As part of the Annual Guide to Galleries, Museums and Artists (A.i.A.‘s August issue), we preview the 2016-17 season of museum exhibitions worldwide. In addition to offering their own top picks, our editors asked select artists, curators and collectors to identify the shows they are looking forward to. Here, Charlotte Cotton talks about Robert Cumming.
“I’m so excited about this show because there hasn’t been an exhibition looking at Robert Cumming’s photographic practice in decades. He is a Midwesterner who went to California in the 1970s and became very much a part of the Conceptual photography movement there. He creates images that are really intricate and complex, yet still witty and energetic. His work has been very influential, but because he moved away from photography after the ’70s, this is the first chance to really evaluate and celebrate his contributions to the medium.
“Organizing a retrospective can be an existential experience, so you need a great double act. Cumming is at the point where he’s ready to reassess his work and think about it in detail, and the Bay Area writer Sarah Bay Gachot, who curated ‘The Secret Life of Objects,’ is able to channel and reanimate his ideas. It’s been a very fertile relationship.

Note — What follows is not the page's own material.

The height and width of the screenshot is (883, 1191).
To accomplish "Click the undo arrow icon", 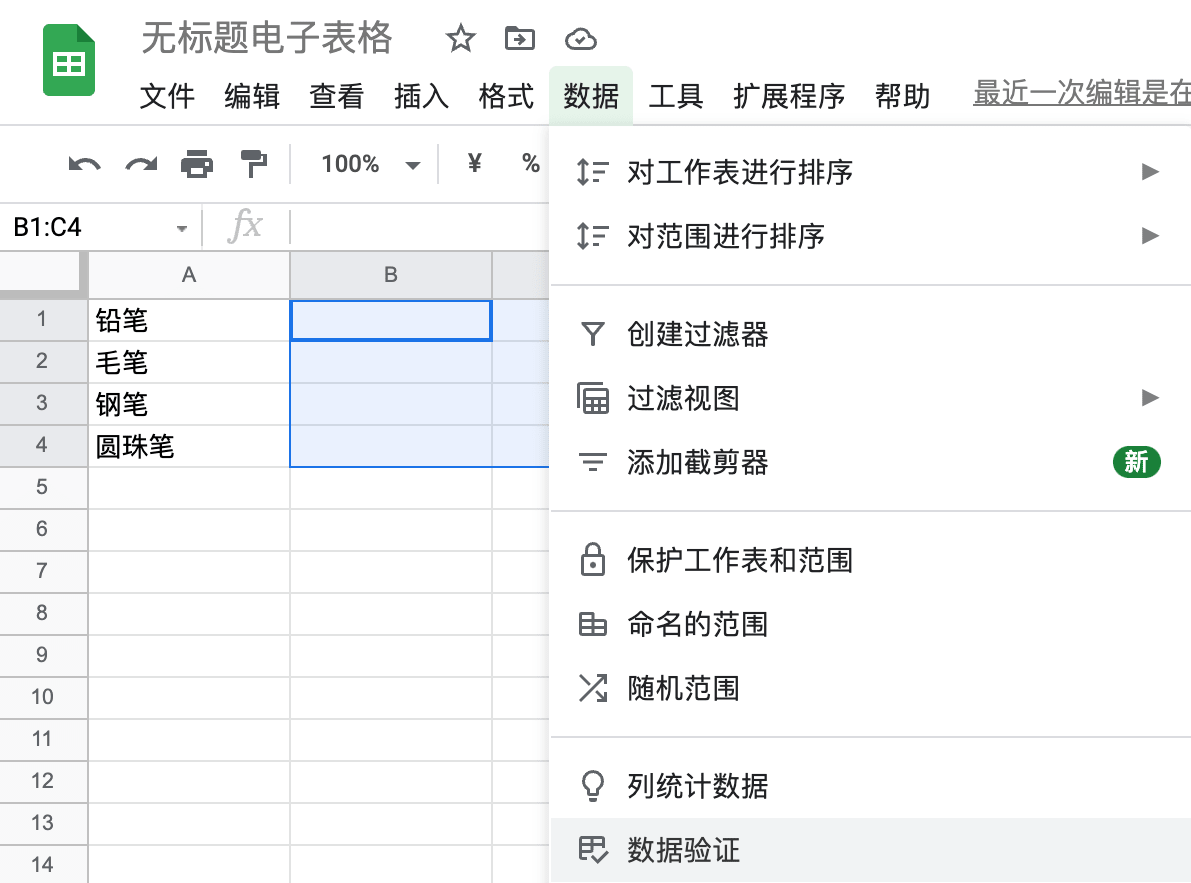I will [84, 164].
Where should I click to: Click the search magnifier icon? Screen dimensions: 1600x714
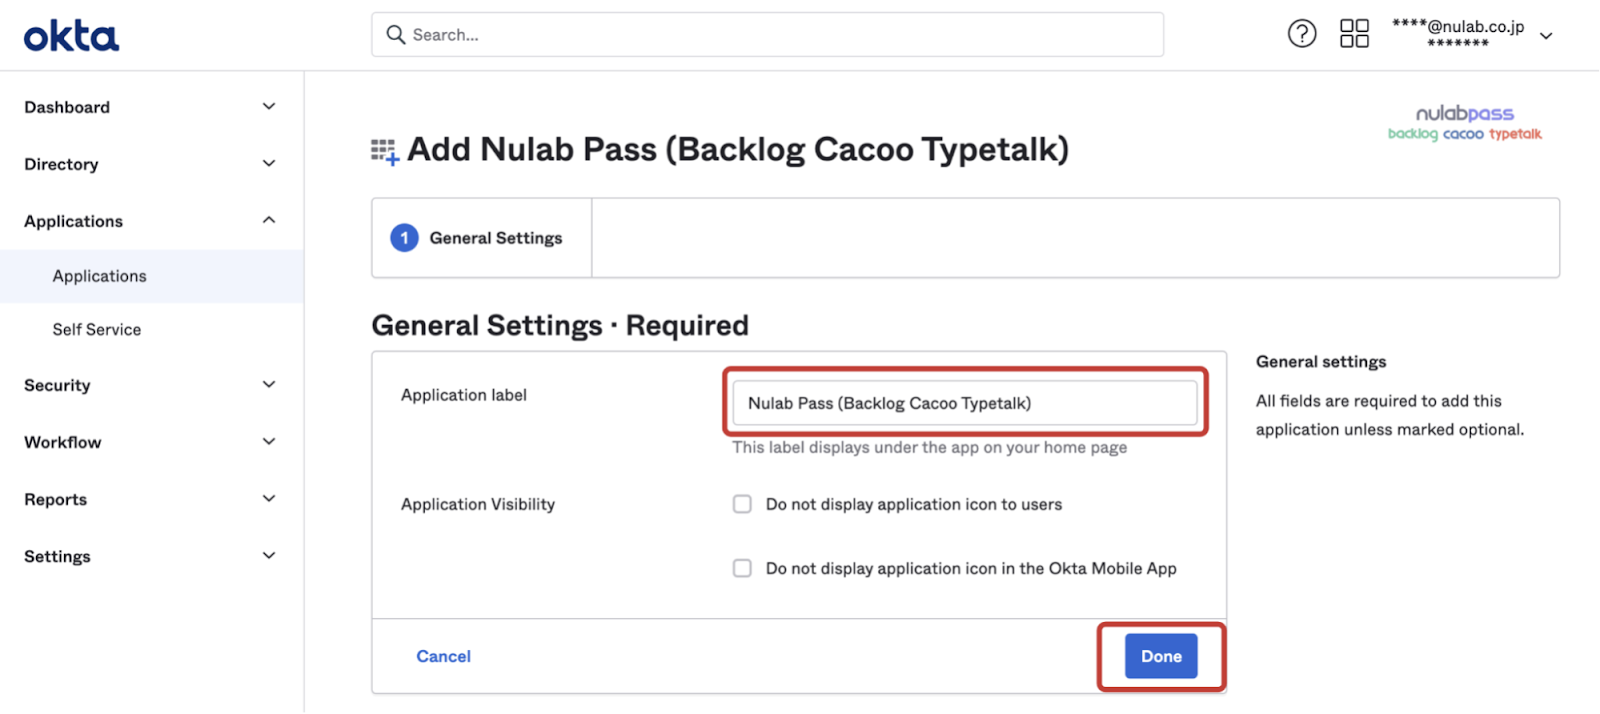coord(396,35)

Aperture has already published a related book, The Difficulties of Nonsense, and Gachot’s text really is the essay of record on Cumming.
“The exhibition is designed to be not a ‘greatest hits’ type of show but rather a nuanced exploration of the artist, giving an evocative sense of who he is. Gachot includes some of Cumming’s sculptures, props, and sketches. His work feels very present because it has a real connection to the way artists today engage with photography—playing with two-dimensional and three-dimensional space, conflating time, and experimenting with materials. Cumming is a wonderful guide to the games you can play with photography and perception.”
“Robert Cumming: The Secret Life of Objects,” George Eastman Museum, Rochester, N.Y., Feb. 11–May 28, 2017.
Charlotte Cotton is curator in residence at the International Center of Photography, New York.